## WHAT IS BEING ASKED
From the records below, find each line with the string "agent" and copy it.

## Data records
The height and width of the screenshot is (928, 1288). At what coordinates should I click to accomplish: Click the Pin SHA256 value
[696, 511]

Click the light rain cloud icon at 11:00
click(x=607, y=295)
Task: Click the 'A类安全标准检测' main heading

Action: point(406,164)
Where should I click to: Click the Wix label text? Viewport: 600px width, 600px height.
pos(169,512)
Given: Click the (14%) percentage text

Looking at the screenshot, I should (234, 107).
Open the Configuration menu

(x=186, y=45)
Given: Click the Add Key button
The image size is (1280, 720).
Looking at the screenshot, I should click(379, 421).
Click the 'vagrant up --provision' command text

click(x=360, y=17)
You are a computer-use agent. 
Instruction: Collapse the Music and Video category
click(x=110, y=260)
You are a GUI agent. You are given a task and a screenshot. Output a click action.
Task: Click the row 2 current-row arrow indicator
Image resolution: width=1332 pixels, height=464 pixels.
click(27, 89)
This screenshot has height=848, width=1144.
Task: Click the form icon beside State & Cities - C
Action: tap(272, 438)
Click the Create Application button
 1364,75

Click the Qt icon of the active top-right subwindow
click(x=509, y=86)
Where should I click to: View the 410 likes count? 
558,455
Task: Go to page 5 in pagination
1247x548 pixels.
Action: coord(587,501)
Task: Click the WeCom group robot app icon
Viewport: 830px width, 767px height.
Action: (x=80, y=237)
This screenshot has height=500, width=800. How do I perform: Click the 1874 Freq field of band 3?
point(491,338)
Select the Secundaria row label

## FINISHED TASK
You are a computer-use agent. 
You are a GUI agent. You are given a task and a screenshot. Output a click action.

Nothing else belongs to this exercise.